Though the association between LCMN and MM has been established beyond any doubt, the exact magnitude of the risk is still unknown. The lifetime risk of melanoma in these patients has been reported to range from 5 to 40%.  In a study of 289 patients with LCMN, 34 patients (12%) developed primary cutaneous melanoma within their nevi, 2 patients had cutaneous maglinant melanoma outside LCMN, 21 patients developed MMs in the central nervous system and 10 had metastatic MM with occult primary. This study further revealed that the development of MMs was more common in axial LCMN than those of the extremities.  In another recent review, Hale et al. reported that four of 170 (2.3%) patients developed melanomas, representing a standardized morbidity ratio of 324. They also observed that increasing numbers of satellite nevi and larger LCMN diameters were associated with melanoma and NCM. Another recent study based on a database of 1008 LCMN patients found a significantly lower risk than in previous publications.  Chan et al.  reported that the risk of melanoma development in LCMN within a predominantly South Asian cohort was very low. To our knowledge, there is no single report of LCMN with MM in the Indian literature.
Metastatic melanoma with an unknown primary is rare and the incidence has been reported to be between 2 and 5%.  It is estimated that 70% of melanomas in LCMN developed before the age of 10 years, whereas in our case, MMs developed after 41 years, which is an uncommon feature of LCMN. Multiplicity of lesions and the absence of leptomeningeal involvement ruled out the possibility of primary MM of the brain. These lesions were suggestive of metastases in the brain. The commonest origin of such metastatic lesions in the brain is primary in the lung. Though the primary was not detected with certainty, we presume that there are two possibilities in this case.
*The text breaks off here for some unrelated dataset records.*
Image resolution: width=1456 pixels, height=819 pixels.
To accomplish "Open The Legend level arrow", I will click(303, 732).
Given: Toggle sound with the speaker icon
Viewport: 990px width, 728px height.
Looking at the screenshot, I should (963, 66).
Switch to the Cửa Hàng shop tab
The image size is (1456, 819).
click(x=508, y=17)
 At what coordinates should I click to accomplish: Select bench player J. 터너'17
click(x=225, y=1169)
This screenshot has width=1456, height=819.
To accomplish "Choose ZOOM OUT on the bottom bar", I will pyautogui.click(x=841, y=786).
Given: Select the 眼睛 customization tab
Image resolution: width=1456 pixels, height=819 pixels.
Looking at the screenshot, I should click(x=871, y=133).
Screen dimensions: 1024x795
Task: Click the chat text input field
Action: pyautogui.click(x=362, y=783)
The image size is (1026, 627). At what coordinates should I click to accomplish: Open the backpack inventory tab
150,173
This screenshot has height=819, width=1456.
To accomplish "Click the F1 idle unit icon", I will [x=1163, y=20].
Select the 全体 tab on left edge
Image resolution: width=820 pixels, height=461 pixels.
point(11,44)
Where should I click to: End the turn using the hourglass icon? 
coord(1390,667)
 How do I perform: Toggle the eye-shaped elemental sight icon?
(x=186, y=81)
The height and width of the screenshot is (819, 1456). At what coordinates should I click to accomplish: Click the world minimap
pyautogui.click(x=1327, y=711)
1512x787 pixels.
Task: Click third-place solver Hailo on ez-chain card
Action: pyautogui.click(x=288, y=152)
The primary might be lurking deep in the giant nevus, but repeated skin biopsies from three different sites failed to reveal any evidence of primary melanoma either in the main nevus or in the satellite nevi. Therefore, primary cutaneous melanoma arising from the nevus was ruled out. The other possibility of primary in the lung was considered on the basis of the following radiological findings:
- progressively enlarging solitary lung mass in the right middle lobe,
- progressively enlarging draining lymph nodes,
- no lymphangitis carcinomatosa,
- no other focal lesions in the rest of the lung fields during the entire course of the illness,
- CT guided FNAC from the lung mass revealed MM and
- multiple metastatic lesions in the brain.
In addition, the radiograph of the chest taken just before her death showed a massive right pleural effusion without any focal lesions in the left lung, strongly favoring the diagnosis of primary in the lung rather than metastases. However, the molecular studies of the lung specimens would have been helpful to confirm our clinical suspicion of primary MM of the lung in this case. Primary MM of the lung is a very rare neoplasm, accounting for 0.01% of all lung tumors. In 30% of the cases, primary MM of the lung is an incidental finding on chest radiography.  To the best of our knowledge, cases of primary MM of the lung with LCMN background are not found in the literature and hence this interesting rare case is presented. Dermatologists play a vital role in understanding the behavior of all melanocytic nevi including clinical, histological and prognostic aspects, and they also impart the essential health education to the patients. Thus, the dermatologists form the core group along with molecular biologists, pathologists and oncologists to study and evaluate nevi.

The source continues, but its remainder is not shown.